We're having cold breakfasts, like yogurt and granola, and lunch is cold left-overs, salads, or a cold sandwich spread like hummus.  Dinner is cooked around 8 p.m., so that the temperatures are starting to drop, and we'll be able to open windows again and turn on the attic fan, which will pull the cold night air back into the house. Then we'll start over again in the morning.

8 comments:

Michelle said...

We're experiencing below-average temps here. On the news last night they said the LATEST it has ever taken to hit the first 80 degree day is June 6, 1991; we may overtake that record this year. I don't mind, but the garden does.

Deborah @ Antiquity Oaks said...

That was our summer last year. It was the worst year EVER for tomatoes and peppers.

clink said...

Don't you love the comments that people make when they find out you don't have a/c? Literally -- one guy offered window units. We had given the ONE window unit we had away.
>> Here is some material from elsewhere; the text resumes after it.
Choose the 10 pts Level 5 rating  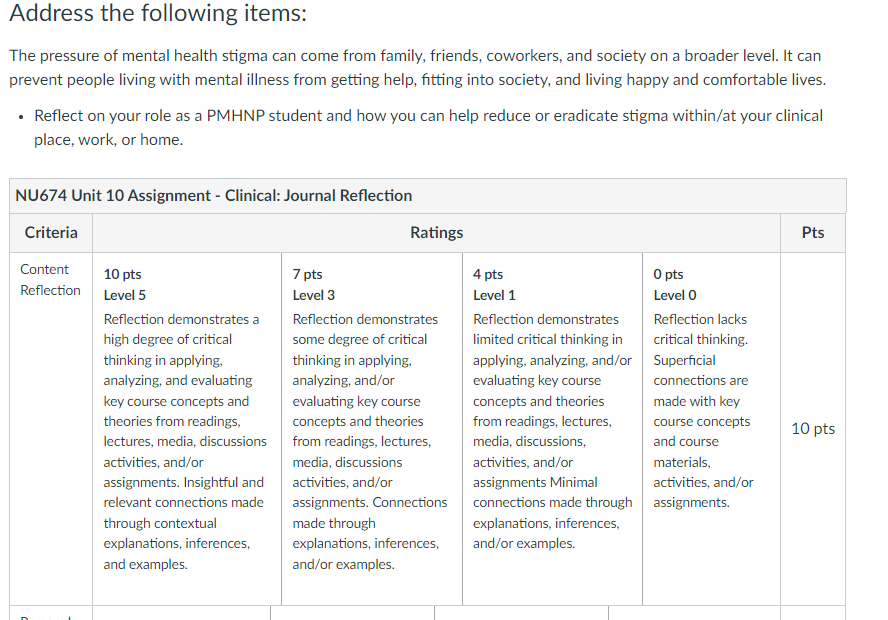point(187,429)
It will ease up. After I have all the beds cleaned and neat and the mulch hauled. Till then -- I'm still outside.

Stephanie said...

We don't have ac in our apartment either, we are on the 2nd floor. I use insulated drapes year round, so that helps immensely. I have also gotten very skilled at which windows to open at which time of day, to maximize coolness :)

Hope you all get a nice little break from the heat soon.

Deb from Blm said...

Oh my poor baby Vegas! Does she need me to come and get her? ;-)Mine are out in the hot sun grazing right now! I think they have fried their brains ;-) I about melted half an hour ago just putting in one row of beans...you know...replacing the ones that got FROSTBITE in May! sigh.

Tammy said...

Same here in Missouri. I think 'they' said it's the hottest since the record high sometime in the 1930s.. It's pretty hard to adjust to, going from mild to cool days and nights to cut it with a knife heat and humidity.
Tammy

Chef E said...

Funny how I grew up in Texas, and grew up with no air, only a giant fan in the front window that at night my mom would run water in the bottom of it as we slept on a blanket in front of it to cool off. Now we are spoiled. I just throw water on my clothes turn on a fan, instant AC, with a little breeze outside if I am out running around.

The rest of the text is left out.